Saat menatap sang ayah, Jack mendengarkan perkataannya dengan saksama. Ekspresinya memancarkan aura yang sangat inspiratif untuk Jack. Dia tidak merasakan keraguan sedikitpun di senyuman itu, sama seperti ibunya.

"Jangan hiraukan mereka yang meragukanmu, selama kau yakin bahwa semua yang kau perjuangkan adalah hal yang benar. Pada akhirnya kau akan menjadi inspirasi bagi dunia," lanjut ayahnya. "Yang hanya perlu kau lakukan adalah tetap maju."

Setelah itu, John melepas tangannya dari pundak Jack.
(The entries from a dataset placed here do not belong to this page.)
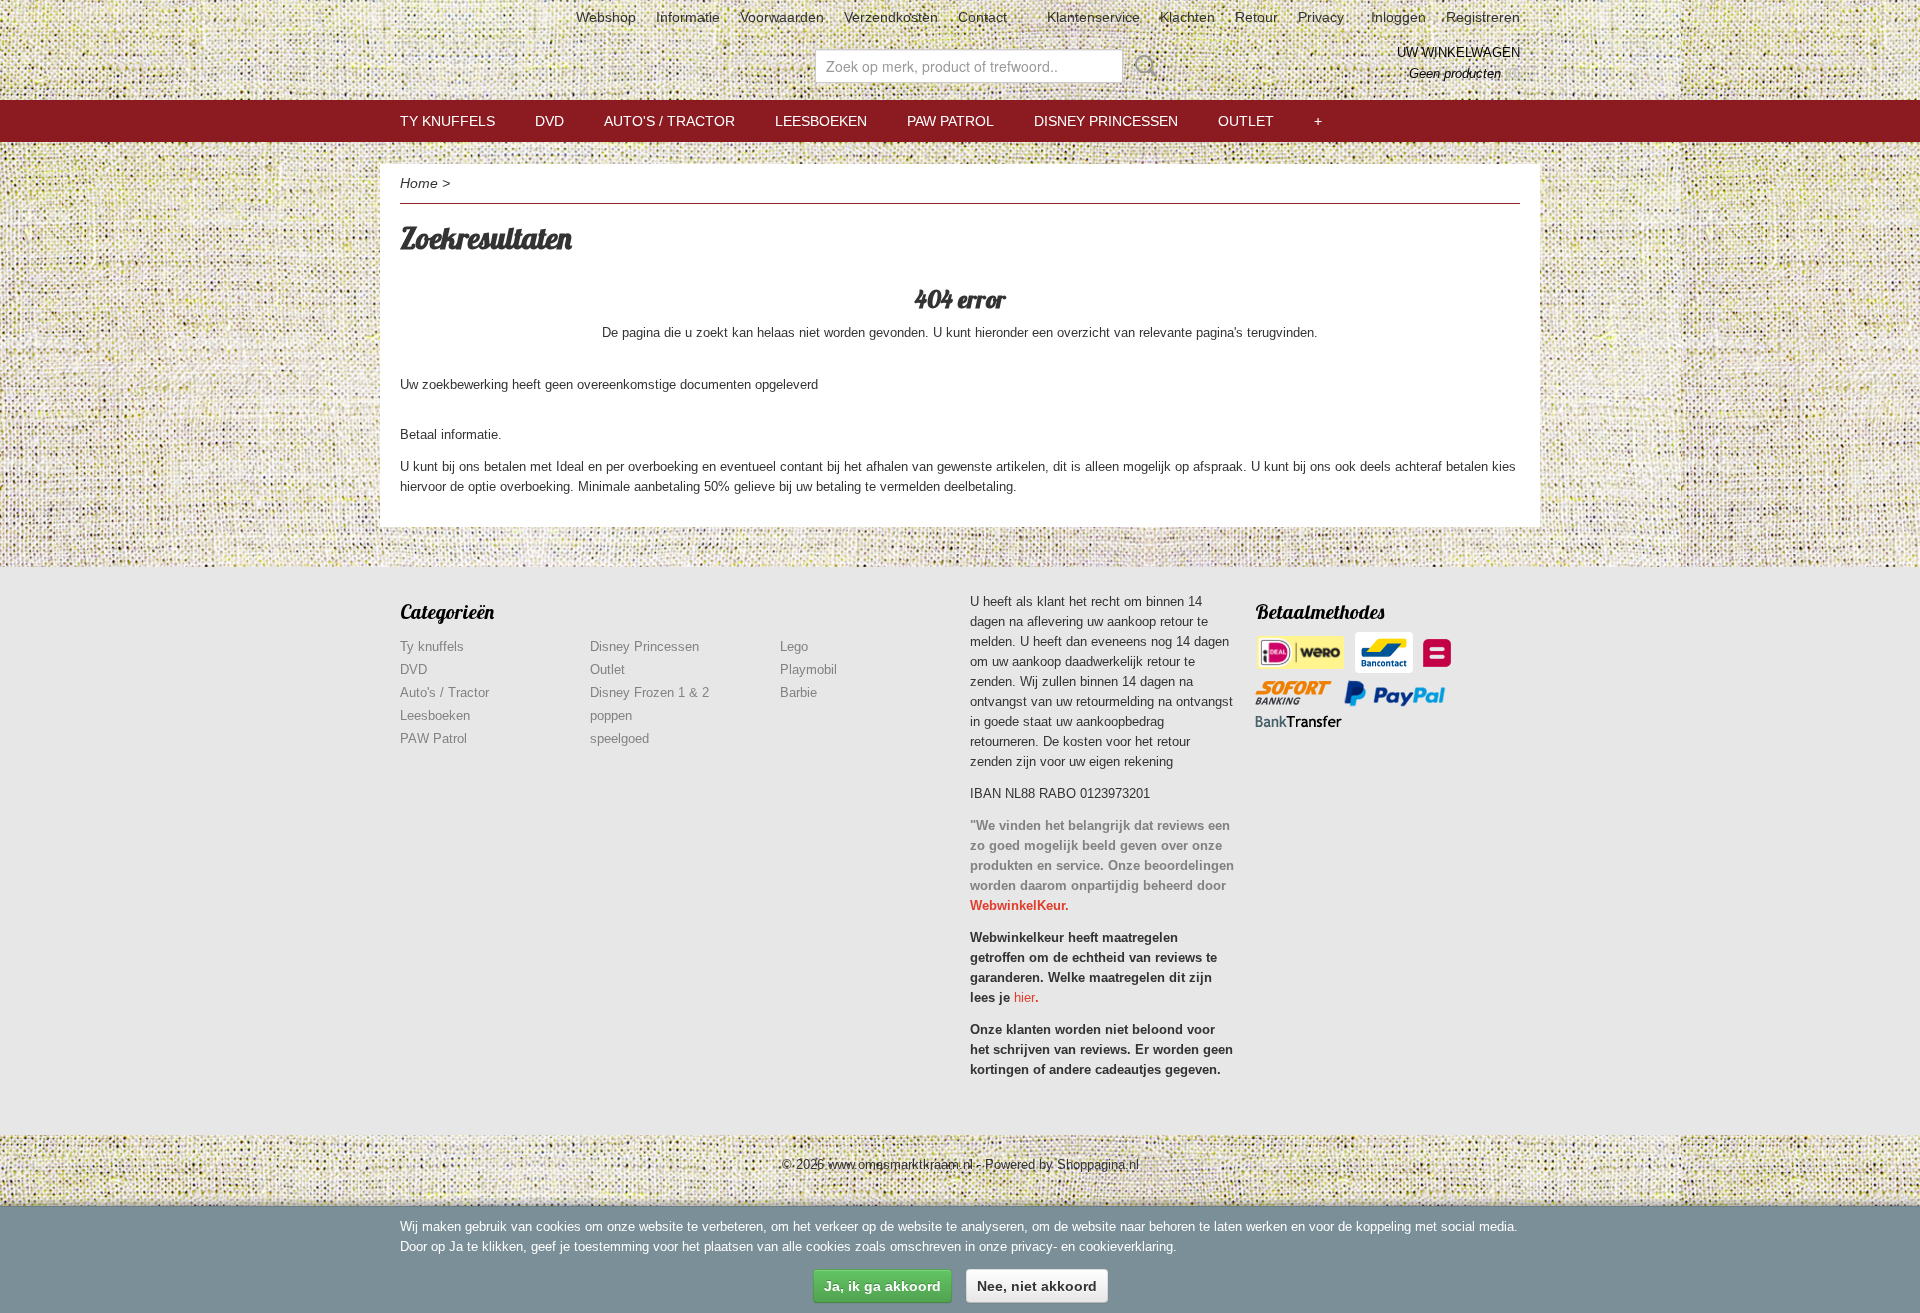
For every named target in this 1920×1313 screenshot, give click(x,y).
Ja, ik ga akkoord (882, 1286)
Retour (1256, 17)
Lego (794, 646)
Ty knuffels (447, 121)
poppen (611, 715)
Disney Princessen (1106, 121)
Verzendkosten (891, 17)
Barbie (798, 692)
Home (419, 183)
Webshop (606, 17)
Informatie (688, 17)
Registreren (1483, 17)
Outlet (1246, 121)
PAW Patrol (950, 121)
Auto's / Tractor (669, 121)
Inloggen (1398, 17)
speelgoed (619, 738)
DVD (549, 121)
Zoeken (1142, 66)
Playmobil (808, 669)
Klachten (1187, 17)
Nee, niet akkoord (1037, 1286)
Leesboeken (821, 121)
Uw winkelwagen (1458, 52)
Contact (982, 17)
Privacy (1321, 17)
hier (1024, 997)
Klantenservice (1093, 17)
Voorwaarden (782, 17)
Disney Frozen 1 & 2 (649, 692)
Dia melihat putranya sedikit lebih tenang dibandingkan sebelumnya.

"Baiklah. Terima kasih." Jack pun tersenyum pada kedua orang tuanya.
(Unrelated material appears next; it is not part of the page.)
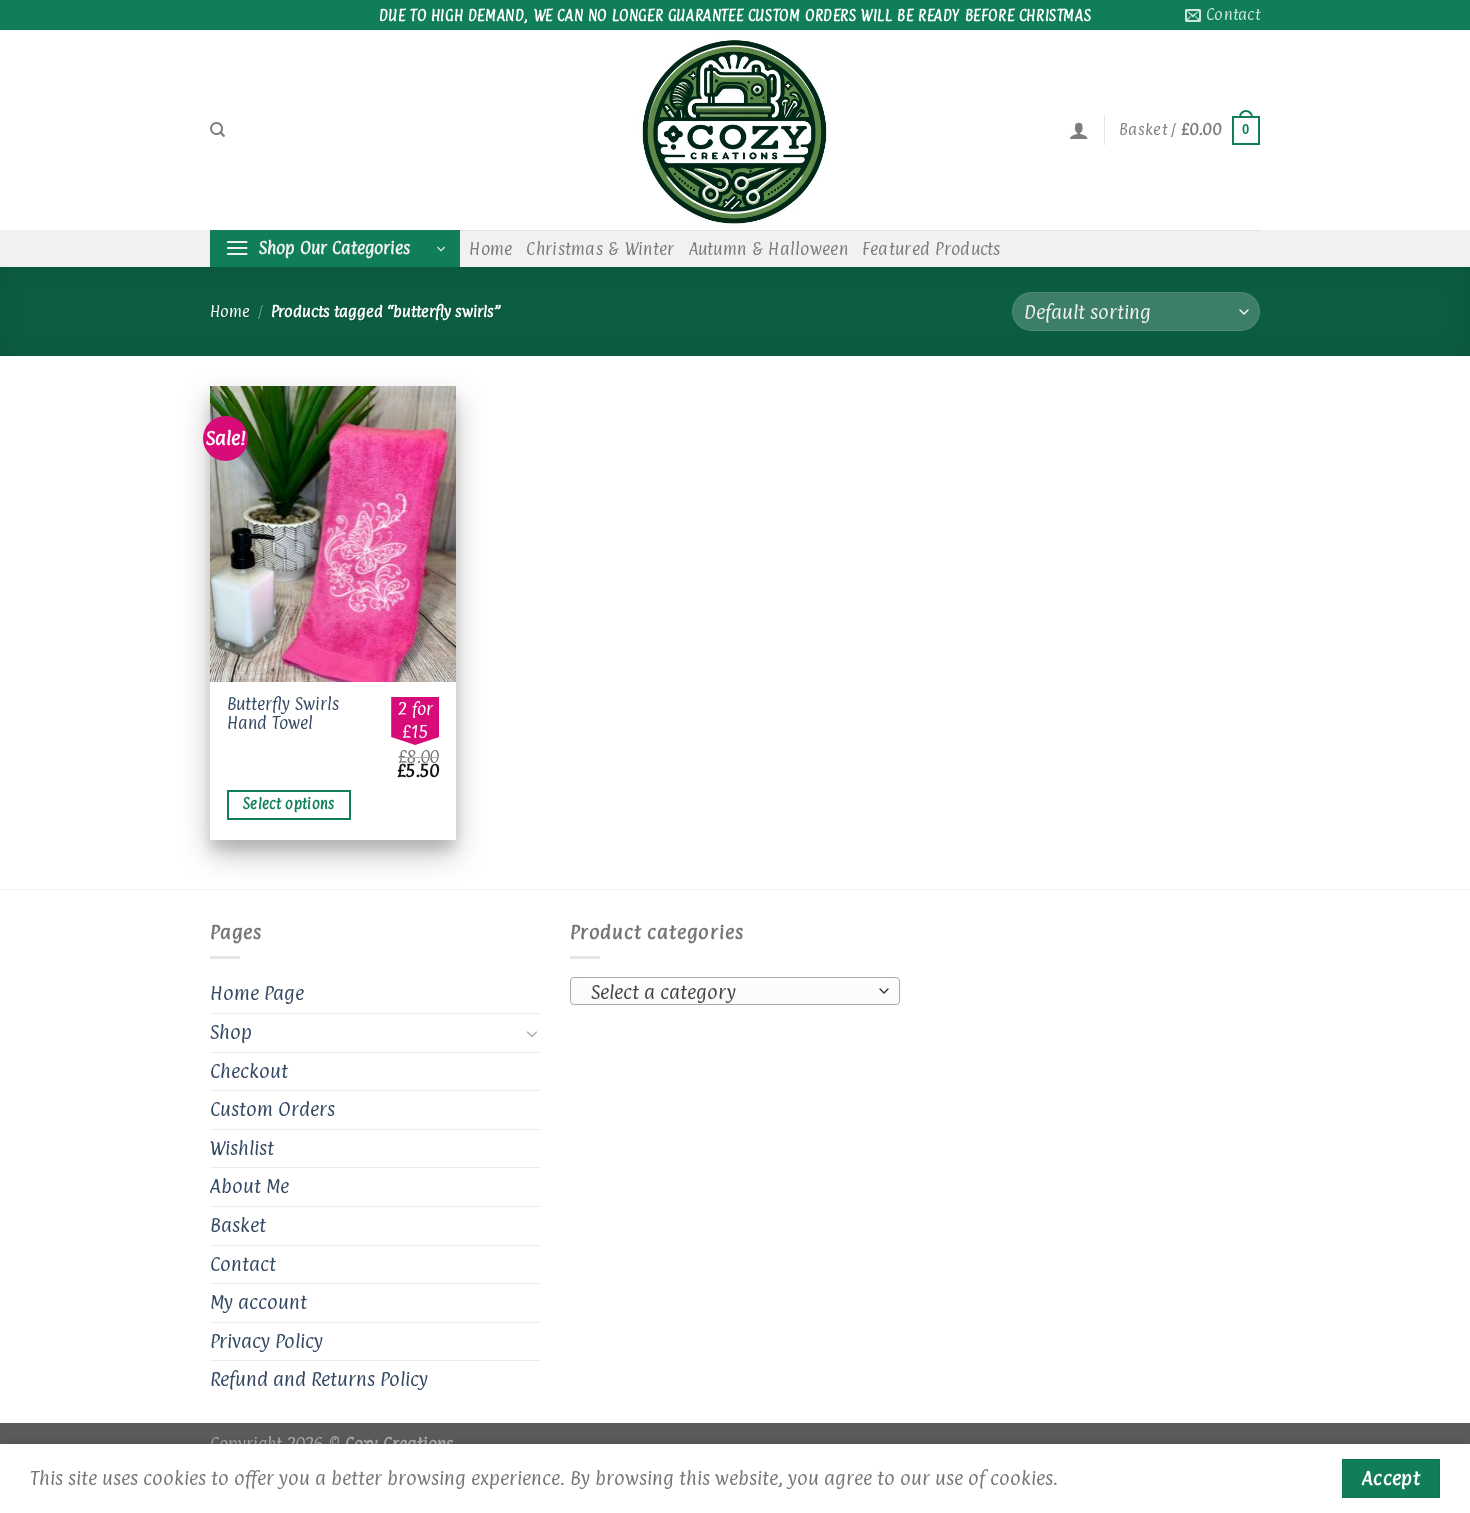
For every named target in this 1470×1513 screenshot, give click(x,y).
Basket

"Cepat, jangan membuat Lois menunggu. Dia sudah menjaga tempat untukmu." Mary menggodanya, mengacu pada gadis teman sekelas Jack yang barusan memanggil.

"I--Ibu! Ada-ada saja!" Jack menjawab dengan kesal. Wajahnya memerah.

Mary tertawa geli melihatnya salah tingkah, sebelum pergi bersama John mencari tempat duduk.

Sambil memendam rasa malu, Jack berjalan ke lapangan untuk bergabung dengan wisudawan dan wisudawati lainnya.

Jack menghela napas. Dia bersyukur bahwa teman-temannya tidak bersama dirinya saat tadi berbincang dengan ibu, terutama Lois. Bukan berarti mereka tidak tahu sejak lama mengenai perasaannya dan Lois terhadap satu sama lain.

Sesampainya di deretan tempat duduk teman-teman satu fakultas, dia menghampiri kedua teman sekelas yang memanggilnya tadi.

"Hai," sapanya sembari duduk di kursi sebelah Lois.

"Ada apa, bro? Kau tampak kacau!" Devon berkomentar.

"Aku kesiangan, hehe…" Jack mengusap-usap bagian belakang kepala.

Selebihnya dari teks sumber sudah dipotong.